> **En qué consiste**: Según el texto seleccionado sobre el mercado de arte cubano, ¿en qué año se realizó la primera edición de Subasta Habana?
:: Texto seleccionado
Como ocurre con el resto de los mercados periféricos, la relación que se crea con el centro es de productor de bienes y servicios con demanda internacional poco dinámica.
Lo que significa, con suerte, que los lotes cubanos hacen de relleno entre un Jeff Koons y el Salvatore Emblema de la noche.
Desde hace ya varias décadas las subastas se posicionaron como eje principal del mercado de arte y sus resultados no solo afectan los precios por venir, sino también el valor que alcanzará la obra de un artista.
La primera edición de Subasta Habana fue realizada en 2002 y durante los primeros cinco años su tasa de rentabilidad estuvo siempre en números positivos. Amén de sus resultados en las últimas ediciones, el evento logró imponer requisitos de especialización, tanto en el área comercial como artística; atraía compradores, generaba información y publicidad con cierto alcance internacional, contribuía a determinar y regular los precios en el mercado y completaba el sistema arte dentro de la Isla.
Es muy posible que la sola carencia de este evento sea determinante para nuestra falta de mercado de arte.
::::
:: Datos proporcionados
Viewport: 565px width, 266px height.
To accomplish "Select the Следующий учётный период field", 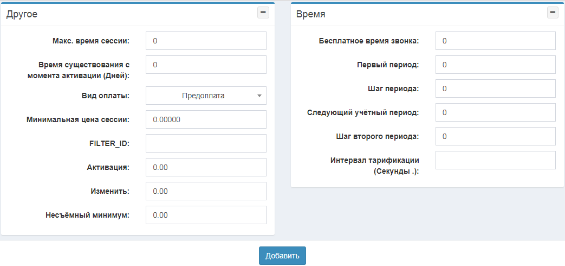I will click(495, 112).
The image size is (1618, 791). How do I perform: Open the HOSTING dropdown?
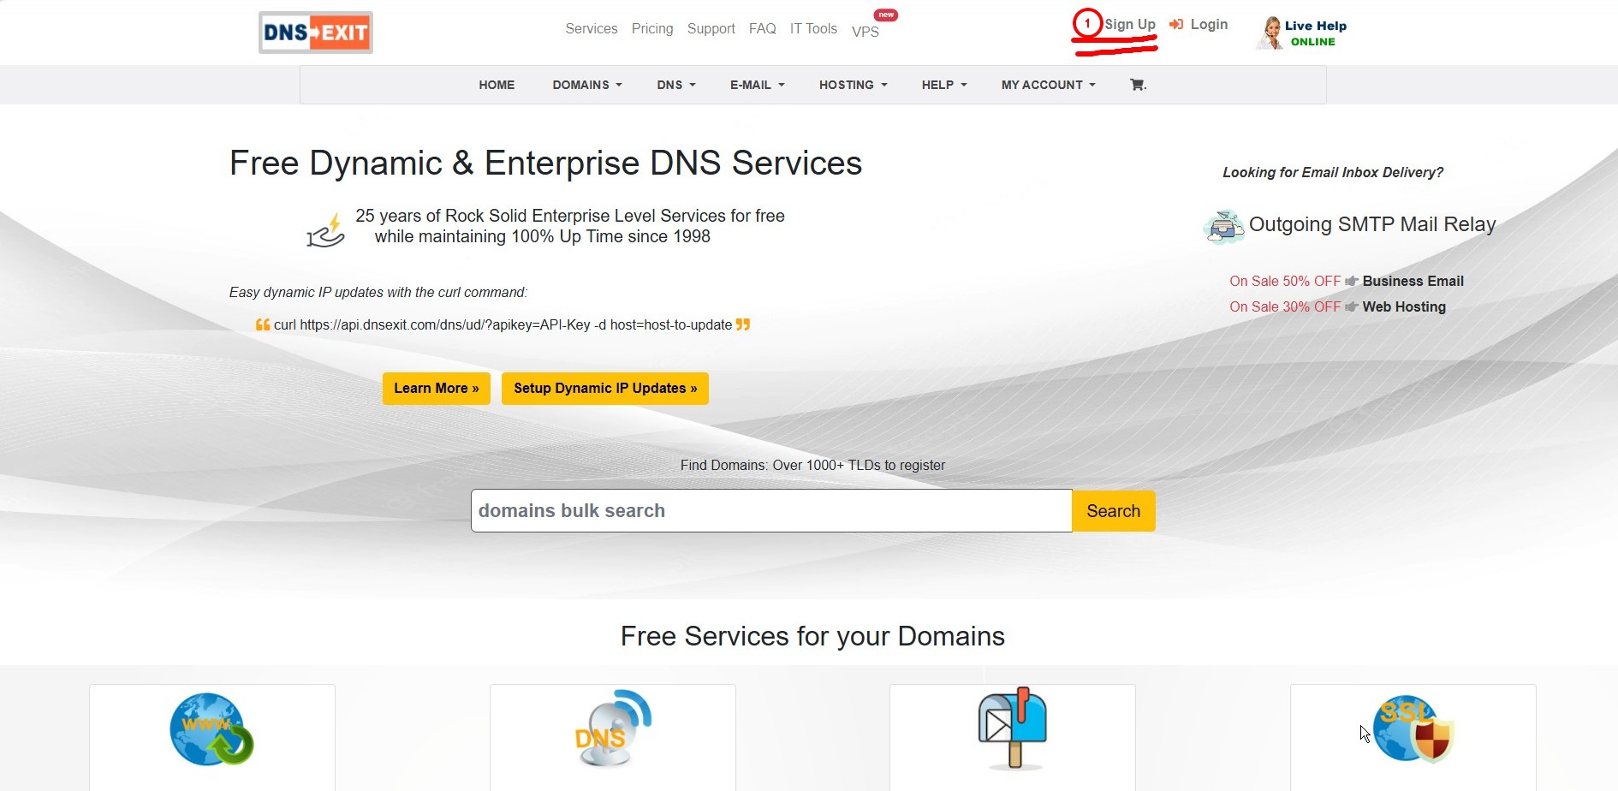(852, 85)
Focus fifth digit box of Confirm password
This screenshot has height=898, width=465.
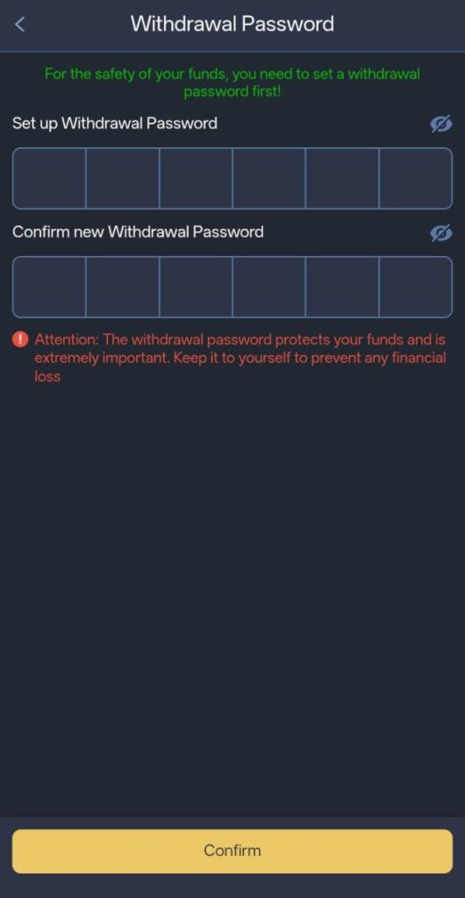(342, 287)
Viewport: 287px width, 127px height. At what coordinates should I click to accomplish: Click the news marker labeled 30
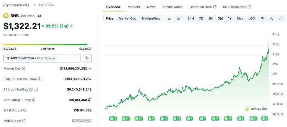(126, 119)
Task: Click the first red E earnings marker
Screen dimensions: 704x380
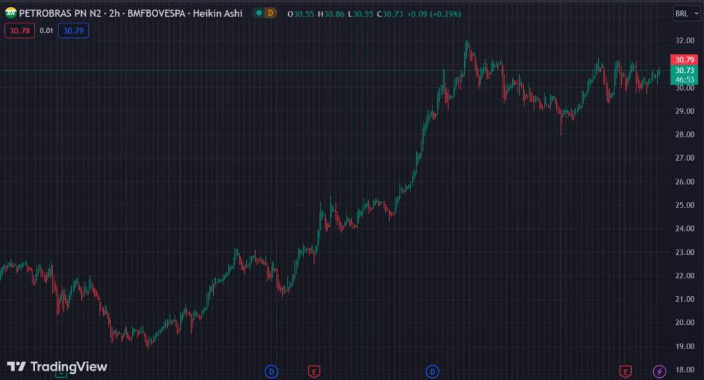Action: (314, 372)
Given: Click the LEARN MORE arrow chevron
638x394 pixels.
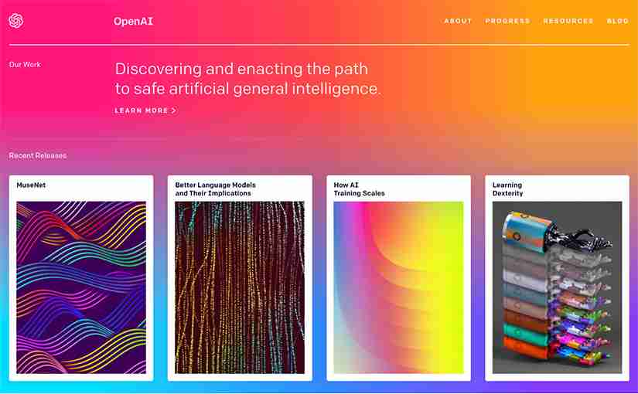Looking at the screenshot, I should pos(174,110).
::::
> **Resultado del ejercicio**: En 2002.